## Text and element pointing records
--
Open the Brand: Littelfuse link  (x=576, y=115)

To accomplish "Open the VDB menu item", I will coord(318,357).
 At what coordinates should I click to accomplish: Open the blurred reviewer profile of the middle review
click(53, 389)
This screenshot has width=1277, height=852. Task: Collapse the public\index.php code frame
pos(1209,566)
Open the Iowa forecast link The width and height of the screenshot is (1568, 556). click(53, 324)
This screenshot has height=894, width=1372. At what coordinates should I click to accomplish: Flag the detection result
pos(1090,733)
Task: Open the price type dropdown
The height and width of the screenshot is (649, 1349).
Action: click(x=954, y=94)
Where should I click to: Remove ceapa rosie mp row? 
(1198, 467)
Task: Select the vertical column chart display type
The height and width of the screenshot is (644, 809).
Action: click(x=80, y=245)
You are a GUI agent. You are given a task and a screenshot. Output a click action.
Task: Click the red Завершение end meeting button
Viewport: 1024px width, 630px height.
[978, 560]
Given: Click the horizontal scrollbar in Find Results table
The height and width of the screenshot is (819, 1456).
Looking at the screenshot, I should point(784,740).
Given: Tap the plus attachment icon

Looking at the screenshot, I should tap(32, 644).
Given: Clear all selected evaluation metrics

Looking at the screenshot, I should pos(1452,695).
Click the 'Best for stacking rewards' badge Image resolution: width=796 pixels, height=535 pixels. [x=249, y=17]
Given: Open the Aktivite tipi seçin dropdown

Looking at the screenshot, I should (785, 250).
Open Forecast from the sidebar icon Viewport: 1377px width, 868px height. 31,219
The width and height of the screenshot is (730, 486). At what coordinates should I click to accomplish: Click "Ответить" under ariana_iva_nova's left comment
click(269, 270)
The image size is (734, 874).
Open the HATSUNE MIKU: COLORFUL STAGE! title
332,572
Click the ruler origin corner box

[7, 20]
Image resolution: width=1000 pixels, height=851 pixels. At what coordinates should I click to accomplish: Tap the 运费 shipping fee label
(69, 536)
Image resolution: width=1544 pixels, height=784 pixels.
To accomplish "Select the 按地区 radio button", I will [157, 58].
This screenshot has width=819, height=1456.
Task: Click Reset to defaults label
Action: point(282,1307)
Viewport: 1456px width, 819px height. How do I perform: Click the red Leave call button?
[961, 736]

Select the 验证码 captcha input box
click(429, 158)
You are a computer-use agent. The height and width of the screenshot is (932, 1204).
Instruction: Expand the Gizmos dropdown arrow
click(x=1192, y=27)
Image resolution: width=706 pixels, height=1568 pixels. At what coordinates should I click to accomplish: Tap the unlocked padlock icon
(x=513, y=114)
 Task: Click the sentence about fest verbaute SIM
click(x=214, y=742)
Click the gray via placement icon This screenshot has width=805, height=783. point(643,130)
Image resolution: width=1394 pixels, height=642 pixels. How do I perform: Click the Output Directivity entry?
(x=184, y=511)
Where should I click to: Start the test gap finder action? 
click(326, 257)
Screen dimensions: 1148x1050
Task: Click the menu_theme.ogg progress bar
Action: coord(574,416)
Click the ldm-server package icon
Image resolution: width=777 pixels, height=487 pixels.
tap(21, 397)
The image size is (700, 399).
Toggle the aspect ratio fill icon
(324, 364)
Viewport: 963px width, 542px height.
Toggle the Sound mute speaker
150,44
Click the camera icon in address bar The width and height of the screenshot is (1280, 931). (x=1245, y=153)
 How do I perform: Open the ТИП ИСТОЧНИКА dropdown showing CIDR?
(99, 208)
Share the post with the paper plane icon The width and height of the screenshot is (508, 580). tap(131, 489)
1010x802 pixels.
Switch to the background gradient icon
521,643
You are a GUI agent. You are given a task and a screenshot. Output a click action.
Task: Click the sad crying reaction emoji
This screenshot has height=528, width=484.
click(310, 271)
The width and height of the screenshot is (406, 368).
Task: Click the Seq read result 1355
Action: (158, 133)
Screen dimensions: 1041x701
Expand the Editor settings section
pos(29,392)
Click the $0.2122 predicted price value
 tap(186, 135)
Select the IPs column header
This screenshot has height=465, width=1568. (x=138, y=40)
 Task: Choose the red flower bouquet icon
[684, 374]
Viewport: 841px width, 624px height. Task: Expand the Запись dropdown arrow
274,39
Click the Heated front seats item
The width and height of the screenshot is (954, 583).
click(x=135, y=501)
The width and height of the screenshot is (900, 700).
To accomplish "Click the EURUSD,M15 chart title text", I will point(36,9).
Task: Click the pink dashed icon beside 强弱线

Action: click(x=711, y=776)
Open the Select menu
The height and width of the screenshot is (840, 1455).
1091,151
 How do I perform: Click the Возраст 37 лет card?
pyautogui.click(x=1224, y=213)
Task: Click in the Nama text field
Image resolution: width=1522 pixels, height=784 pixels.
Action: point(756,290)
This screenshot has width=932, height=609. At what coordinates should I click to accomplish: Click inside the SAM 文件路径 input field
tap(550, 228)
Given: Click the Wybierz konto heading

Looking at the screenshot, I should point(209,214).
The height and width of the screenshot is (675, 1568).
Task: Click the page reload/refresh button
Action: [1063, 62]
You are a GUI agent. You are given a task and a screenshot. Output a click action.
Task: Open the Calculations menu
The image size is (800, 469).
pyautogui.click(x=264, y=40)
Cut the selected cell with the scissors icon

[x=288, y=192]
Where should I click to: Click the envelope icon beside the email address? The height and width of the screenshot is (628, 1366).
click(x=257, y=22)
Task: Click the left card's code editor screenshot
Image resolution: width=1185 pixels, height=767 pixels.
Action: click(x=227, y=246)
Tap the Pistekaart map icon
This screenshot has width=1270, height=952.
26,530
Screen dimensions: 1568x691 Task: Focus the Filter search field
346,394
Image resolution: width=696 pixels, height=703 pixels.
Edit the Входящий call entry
--
## Exercise description
Convert the records above into a JSON array of strings, one string per line, skipping blank lines.

## Final result
[
  "Open the Brand: Littelfuse link  (x=576, y=115)",
  "To accomplish \"Open the VDB menu item\", I will coord(318,357).",
  " At what coordinates should I click to accomplish: Open the blurred reviewer profile of the middle review",
  "click(53, 389)",
  "This screenshot has width=1277, height=852. Task: Collapse the public\\index.php code frame",
  "pos(1209,566)",
  "Open the Iowa forecast link The width and height of the screenshot is (1568, 556). click(53, 324)",
  "This screenshot has height=894, width=1372. At what coordinates should I click to accomplish: Flag the detection result",
  "pos(1090,733)",
  "Task: Open the price type dropdown",
  "The height and width of the screenshot is (649, 1349).",
  "Action: click(x=954, y=94)",
  "Where should I click to: Remove ceapa rosie mp row? ",
  "(1198, 467)",
  "Task: Select the vertical column chart display type",
  "The height and width of the screenshot is (644, 809).",
  "Action: click(x=80, y=245)",
  "You are a GUI agent. You are given a task and a screenshot. Output a click action.",
  "Task: Click the red Завершение end meeting button",
  "Viewport: 1024px width, 630px height.",
  "[978, 560]",
  "Given: Click the horizontal scrollbar in Find Results table",
  "The height and width of the screenshot is (819, 1456).",
  "Looking at the screenshot, I should point(784,740).",
  "Given: Tap the plus attachment icon",
  "Looking at the screenshot, I should tap(32, 644).",
  "Given: Clear all selected evaluation metrics",
  "Looking at the screenshot, I should pos(1452,695).",
  "Click the 'Best for stacking rewards' badge Image resolution: width=796 pixels, height=535 pixels. [x=249, y=17]",
  "Given: Open the Aktivite tipi seçin dropdown",
  "Looking at the screenshot, I should (785, 250).",
  "Open Forecast from the sidebar icon Viewport: 1377px width, 868px height. 31,219",
  "The width and height of the screenshot is (730, 486). At what coordinates should I click to accomplish: Click \"Ответить\" under ariana_iva_nova's left comment",
  "click(269, 270)",
  "The image size is (734, 874).",
  "Open the HATSUNE MIKU: COLORFUL STAGE! title",
  "332,572",
  "Click the ruler origin corner box",
  "[7, 20]",
  "Image resolution: width=1000 pixels, height=851 pixels. At what coordinates should I click to accomplish: Tap the 运费 shipping fee label",
  "(69, 536)",
  "Image resolution: width=1544 pixels, height=784 pixels.",
  "To accomplish \"Select the 按地区 radio button\", I will [157, 58].",
  "This screenshot has width=819, height=1456.",
  "Task: Click Reset to defaults label",
  "Action: point(282,1307)",
  "Viewport: 1456px width, 819px height. How do I perform: Click the red Leave call button?",
  "[961, 736]",
  "Select the 验证码 captcha input box",
  "click(429, 158)",
  "You are a computer-use agent. The height and width of the screenshot is (932, 1204).",
  "Instruction: Expand the Gizmos dropdown arrow",
  "click(x=1192, y=27)",
  "Image resolution: width=706 pixels, height=1568 pixels. At what coordinates should I click to accomplish: Tap the unlocked padlock icon",
  "(x=513, y=114)",
  " Task: Click the sentence about fest verbaute SIM",
  "click(x=214, y=742)",
  "Click the gray via placement icon This screenshot has width=805, height=783. point(643,130)",
  "Image resolution: width=1394 pixels, height=642 pixels. How do I perform: Click the Output Directivity entry?",
  "(x=184, y=511)",
  "Where should I click to: Start the test gap finder action? ",
  "click(326, 257)",
  "Screen dimensions: 1148x1050",
  "Task: Click the menu_theme.ogg progress bar",
  "Action: coord(574,416)",
  "Click the ldm-server package icon",
  "Image resolution: width=777 pixels, height=487 pixels.",
  "tap(21, 397)",
  "The image size is (700, 399).",
  "Toggle the aspect ratio fill icon",
  "(324, 364)",
  "Viewport: 963px width, 542px height.",
  "Toggle the Sound mute speaker",
  "150,44",
  "Click the camera icon in address bar The width and height of the screenshot is (1280, 931). (x=1245, y=153)",
  " How do I perform: Open the ТИП ИСТОЧНИКА dropdown showing CIDR?",
  "(99, 208)",
  "Share the post with the paper plane icon The width and height of the screenshot is (508, 580). tap(131, 489)",
  "1010x802 pixels.",
  "Switch to the background gradient icon",
  "521,643",
  "You are a GUI agent. You are given a task and a screenshot. Output a click action.",
  "Task: Click the sad crying reaction emoji",
  "This screenshot has height=528, width=484.",
  "click(310, 271)",
  "The width and height of the screenshot is (406, 368).",
  "Task: Click the Seq read result 1355",
  "Action: (158, 133)",
  "Screen dimensions: 1041x701",
  "Expand the Editor settings section",
  "pos(29,392)",
  "Click the $0.2122 predicted price value",
  " tap(186, 135)",
  "Select the IPs column header",
  "This screenshot has height=465, width=1568. (x=138, y=40)",
  " Task: Choose the red flower bouquet icon",
  "[684, 374]",
  "Viewport: 841px width, 624px height. Task: Expand the Запись dropdown arrow",
  "274,39",
  "Click the Heated front seats item",
  "The width and height of the screenshot is (954, 583).",
  "click(x=135, y=501)",
  "The width and height of the screenshot is (900, 700).",
  "To accomplish \"Click the EURUSD,M15 chart title text\", I will point(36,9).",
  "Task: Click the pink dashed icon beside 强弱线",
  "Action: click(x=711, y=776)",
  "Open the Select menu",
  "The height and width of the screenshot is (840, 1455).",
  "1091,151",
  " How do I perform: Click the Возраст 37 лет card?",
  "pyautogui.click(x=1224, y=213)",
  "Task: Click in the Nama text field",
  "Image resolution: width=1522 pixels, height=784 pixels.",
  "Action: point(756,290)",
  "This screenshot has width=932, height=609. At what coordinates should I click to accomplish: Click inside the SAM 文件路径 input field",
  "tap(550, 228)",
  "Given: Click the Wybierz konto heading",
  "Looking at the screenshot, I should point(209,214).",
  "The height and width of the screenshot is (675, 1568).",
  "Task: Click the page reload/refresh button",
  "Action: [1063, 62]",
  "You are a GUI agent. You are given a task and a screenshot. Output a click action.",
  "Task: Open the Calculations menu",
  "The image size is (800, 469).",
  "pyautogui.click(x=264, y=40)",
  "Cut the selected cell with the scissors icon",
  "[x=288, y=192]",
  "Where should I click to: Click the envelope icon beside the email address? The height and width of the screenshot is (628, 1366).",
  "click(x=257, y=22)",
  "Task: Click the left card's code editor screenshot",
  "Image resolution: width=1185 pixels, height=767 pixels.",
  "Action: click(x=227, y=246)",
  "Tap the Pistekaart map icon",
  "This screenshot has width=1270, height=952.",
  "26,530",
  "Screen dimensions: 1568x691 Task: Focus the Filter search field",
  "346,394",
  "Image resolution: width=696 pixels, height=703 pixels.",
  "Edit the Входящий call entry"
]